L’ambassadeur américain évoque la résolution prochaine d’un obstacle majeur au retour de la Turquie dans le programme F-35
L’ambassadeur des États-Unis en Turquie, Tom Barrack, a affirmé que la Turquie se rapprochait de la levée d’un obstacle majeur lié à son acquisition d’un système de missiles russe alors qu’elle cherche à réintégrer le programme F-35, selon un rapport de Bloomberg.
Barrack, s’exprimant vendredi lors d’une conférence à Abou Dabi, a déclaré que la Turquie avait répondu aux inquiétudes concernant l’« interopérabilité » de son système de missiles S-400 d’origine russe, car celui-ci n’est pas en service. Cependant, il a souligné que la possession continue de ces missiles par Ankara reste une source de tensions avec Washington.
« Je crois que ces problèmes seront résolus dans les quatre à six prochains mois », a déclaré Barrack.
Interrogé sur la possibilité que la Turquie se débarrasse prochainement du système russe, il a répondu par l’affirmative.
La Turquie avait été exclue du programme F-35 en 2019 après l’achat du système de missiles sol-air S-400 à la Russie, une décision que Washington jugeait contraire au droit américain et compromettant la confidentialité des technologies de l’OTAN. Cet achat avait entraîné des sanctions dans le cadre de la loi CAATSA (Countering America’s Adversaries Through Sanctions Act), qui continuent de s’appliquer à la Turquie.
Ankara a depuis fait pression pour sa réintégration, arguant que son exclusion était injuste.

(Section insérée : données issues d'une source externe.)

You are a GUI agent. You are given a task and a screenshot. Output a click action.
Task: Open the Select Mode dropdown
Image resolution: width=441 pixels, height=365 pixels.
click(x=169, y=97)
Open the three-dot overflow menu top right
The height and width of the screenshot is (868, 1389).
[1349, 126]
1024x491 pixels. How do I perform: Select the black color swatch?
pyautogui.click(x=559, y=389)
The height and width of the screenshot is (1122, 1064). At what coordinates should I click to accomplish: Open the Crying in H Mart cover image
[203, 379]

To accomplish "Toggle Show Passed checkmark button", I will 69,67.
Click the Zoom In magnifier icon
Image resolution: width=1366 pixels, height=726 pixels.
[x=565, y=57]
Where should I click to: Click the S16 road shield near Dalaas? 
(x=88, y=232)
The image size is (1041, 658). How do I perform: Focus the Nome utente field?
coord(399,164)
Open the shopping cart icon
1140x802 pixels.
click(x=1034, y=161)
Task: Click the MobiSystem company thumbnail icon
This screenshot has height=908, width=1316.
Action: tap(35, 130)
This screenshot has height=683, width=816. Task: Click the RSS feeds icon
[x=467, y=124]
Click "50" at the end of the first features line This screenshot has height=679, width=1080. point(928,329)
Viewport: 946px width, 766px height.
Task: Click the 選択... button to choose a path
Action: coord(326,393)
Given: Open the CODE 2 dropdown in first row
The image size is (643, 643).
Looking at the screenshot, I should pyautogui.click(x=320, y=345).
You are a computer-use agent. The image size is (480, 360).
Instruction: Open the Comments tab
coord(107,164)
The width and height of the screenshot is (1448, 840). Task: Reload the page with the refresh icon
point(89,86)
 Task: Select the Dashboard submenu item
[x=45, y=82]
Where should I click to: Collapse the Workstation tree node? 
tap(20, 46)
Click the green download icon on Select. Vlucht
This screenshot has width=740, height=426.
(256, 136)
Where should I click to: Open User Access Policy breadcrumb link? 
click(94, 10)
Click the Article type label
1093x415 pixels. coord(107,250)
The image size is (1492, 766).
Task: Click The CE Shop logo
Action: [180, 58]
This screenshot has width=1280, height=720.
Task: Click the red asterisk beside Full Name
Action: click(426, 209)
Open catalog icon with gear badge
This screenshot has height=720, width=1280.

La question a refait surface alors que des contacts renouvelés entre Ankara et Washington sur la coopération en matière d’avions de combat ont été signalés.
Toute vente de systèmes militaires américains avancés nécessite également l’approbation du Congrès, ce qui donne aux législateurs un pouvoir important dans ce processus, à un moment où des responsables israéliens et grecs ont exprimé leurs inquiétudes quant à un éventuel retour de la Turquie dans le programme.
Washington a déclaré que tout changement nécessiterait une solution « claire et permanente » au différend concernant les S-400. Jusqu’à présent, Ankara a refusé de démanteler ou de transférer le système, laissant la question non résolue.
Le président américain Donald Trump et son homologue turc Recep Tayyip Erdoğan ont abordé la question des S-400 lors de leur rencontre à la Maison Blanche en septembre.
À l’époque, Trump avait laissé entendre qu’il pourrait être favorable à une réintégration de la Turquie dans le programme F-35, déclarant qu’Erdoğan allait « faire quelque chose pour nous », sans donner de détails.
Les États-Unis et la Turquie disposent des deux plus grandes armées de l’OTAN, fournissant des capacités militaires essentielles à l’alliance.